标签: c# string file phrase

如果我有搜索条件:She likes to watch tv

包含一些句子的输入文件text.txt,例如:

I don't know what to do. She doesn't know that it's not good for her health. She likes to watch tv but really don't know what to say. I don't blame her, but it's not her fault. This was just a test text. This is the end.

我想在文本文件中搜索字符串,并返回包含字符串的句子,以及它之前和之后的句子。

输出应如下所示:

She doesn't know that it's not good for her health. She likes to watch tv but really don't know what to say. I don't blame her, but it's not her fault.

因此,它输出匹配搜索词之前的句子,包含搜索词的句子和搜索词之后的句子。

4 个答案:

答案 0 :(得分:3)

这样的事情怎么样:

    string @in = @"I don't know what to do. She doesn't know that it's not good for her health. She likes to watch tv but really don't know what to say. I don't blame her, but it's not her fault. This was just a test text. This is the end.";
    string phrase = @"She likes to watch tv";


    int startIndex = @in.IndexOf(phrase);
    int endIndex = startIndex + phrase.Length;
    int tmpIndex;

    tmpIndex = @in.Substring(0, startIndex).LastIndexOf(". ");
    if (tmpIndex > -1)
    {
        startIndex = tmpIndex + 1;
        tmpIndex = @in.Substring(0, startIndex).LastIndexOf(". ");
        if (tmpIndex > -1)
        {
            startIndex = tmpIndex + 1;
            tmpIndex = @in.Substring(0, startIndex).LastIndexOf(". ");
            if (tmpIndex > -1)
            {
                startIndex = tmpIndex;
            }
        }
    }

    tmpIndex = @in.IndexOf(".", endIndex);
    if (tmpIndex > -1)
    {
        endIndex = tmpIndex + 1;
        tmpIndex = @in.IndexOf(".", endIndex);
        if (tmpIndex > -1)
        {
            endIndex = tmpIndex + 1;
        }
    }

    Console.WriteLine(@in.Substring(startIndex, endIndex - startIndex).Trim());

我假设您要查找的短语由'。
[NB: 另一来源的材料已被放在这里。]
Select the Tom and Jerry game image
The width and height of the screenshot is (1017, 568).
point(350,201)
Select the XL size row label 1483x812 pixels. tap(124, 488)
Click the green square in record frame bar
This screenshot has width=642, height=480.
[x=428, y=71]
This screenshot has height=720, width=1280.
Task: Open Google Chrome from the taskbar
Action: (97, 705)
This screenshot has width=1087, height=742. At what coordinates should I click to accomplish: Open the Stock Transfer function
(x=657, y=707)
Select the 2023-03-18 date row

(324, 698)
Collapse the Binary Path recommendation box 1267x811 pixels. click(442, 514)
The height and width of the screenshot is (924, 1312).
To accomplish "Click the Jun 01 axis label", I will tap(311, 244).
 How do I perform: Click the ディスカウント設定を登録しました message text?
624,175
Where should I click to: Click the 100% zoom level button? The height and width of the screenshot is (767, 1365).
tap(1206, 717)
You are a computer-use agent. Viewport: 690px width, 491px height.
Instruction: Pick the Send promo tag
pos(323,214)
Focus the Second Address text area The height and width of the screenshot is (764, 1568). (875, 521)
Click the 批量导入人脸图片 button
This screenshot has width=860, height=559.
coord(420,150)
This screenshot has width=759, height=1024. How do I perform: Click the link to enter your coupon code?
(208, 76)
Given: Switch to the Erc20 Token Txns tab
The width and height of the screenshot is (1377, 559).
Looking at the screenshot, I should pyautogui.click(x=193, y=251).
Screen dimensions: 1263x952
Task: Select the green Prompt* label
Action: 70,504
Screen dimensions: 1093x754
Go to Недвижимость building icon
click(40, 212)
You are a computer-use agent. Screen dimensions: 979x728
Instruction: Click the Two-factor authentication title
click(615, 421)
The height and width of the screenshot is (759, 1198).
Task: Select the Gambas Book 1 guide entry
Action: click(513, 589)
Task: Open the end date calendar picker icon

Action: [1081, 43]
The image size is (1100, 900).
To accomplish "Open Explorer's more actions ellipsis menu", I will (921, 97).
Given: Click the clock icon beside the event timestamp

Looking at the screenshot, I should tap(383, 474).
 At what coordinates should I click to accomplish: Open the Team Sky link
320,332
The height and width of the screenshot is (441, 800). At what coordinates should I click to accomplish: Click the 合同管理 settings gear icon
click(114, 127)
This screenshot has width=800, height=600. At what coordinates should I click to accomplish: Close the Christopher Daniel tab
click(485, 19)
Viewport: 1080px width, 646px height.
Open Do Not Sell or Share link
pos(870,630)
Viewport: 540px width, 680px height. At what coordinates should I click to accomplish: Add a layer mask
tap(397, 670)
'分隔。此代码的工作原理是查找短语的索引并查看前一个短语的匹配,并查看后面句子的短语。

答案 1 :(得分:3)

这里介绍一种方式:

string content = @"I don't know what to do. She doesn't know that it's not good for her health. She likes to watch tv but really don't know what to say. I don't blame her, but it's not her fault. This was just a test text. This is the end.";

string input = @"She likes to watch tv";
string curPhrase = string.Empty, prevPhrase = string.Empty, nextPhrase = string.Empty;

char[] delim = new char[] { '.' };
string[] phrases = content.Split(delim, StringSplitOptions.RemoveEmptyEntries);

for(int i=0; i<phrases.Length; i++){
    if(phrases[i].IndexOf(input) != -1){
        curPhrase = phrases[i];
        prevPhrase = phrases[i - 1];
        if (phrases[i + 1] != null)
            nextPhrase = phrases[i + 1];

        break;
    }
}

它首先在句号.处拆分整个文本,将它们存储在一个数组中,然后在搜索数组中的输入字符串后取出当前,上一个和下一个短语。

答案 2 :(得分:2)

使用String.IndexOf()docs),它将返回文件中第一次出现的字符串。使用此值,您可以删除包含的短语或句子:

int index = paragraph.IndexOf("She likes to watch tv")

然后你会使用index来设置边界和分割(可能在regular expression中使用大写字母和句号),以拉出任何一边的句子。

答案 3 :(得分:2)

您可以使用Regex抓取文字:

string text = "I don't know what to do. She doesn't know that it's not good for her health. She likes to watch tv but really don't know what to say. I don't blame her, but it's not her fault. This was just a test text. This is the end.";

string target = "She likes to watch tv";

string result = Regex.Replace(text, "(?:.*?\\.\\s)?((?:[^.]*?)" + target + "[^.]*?\\.)(?:.*)", "$1");

//result = "She likes to watch tv but really don't know what to say."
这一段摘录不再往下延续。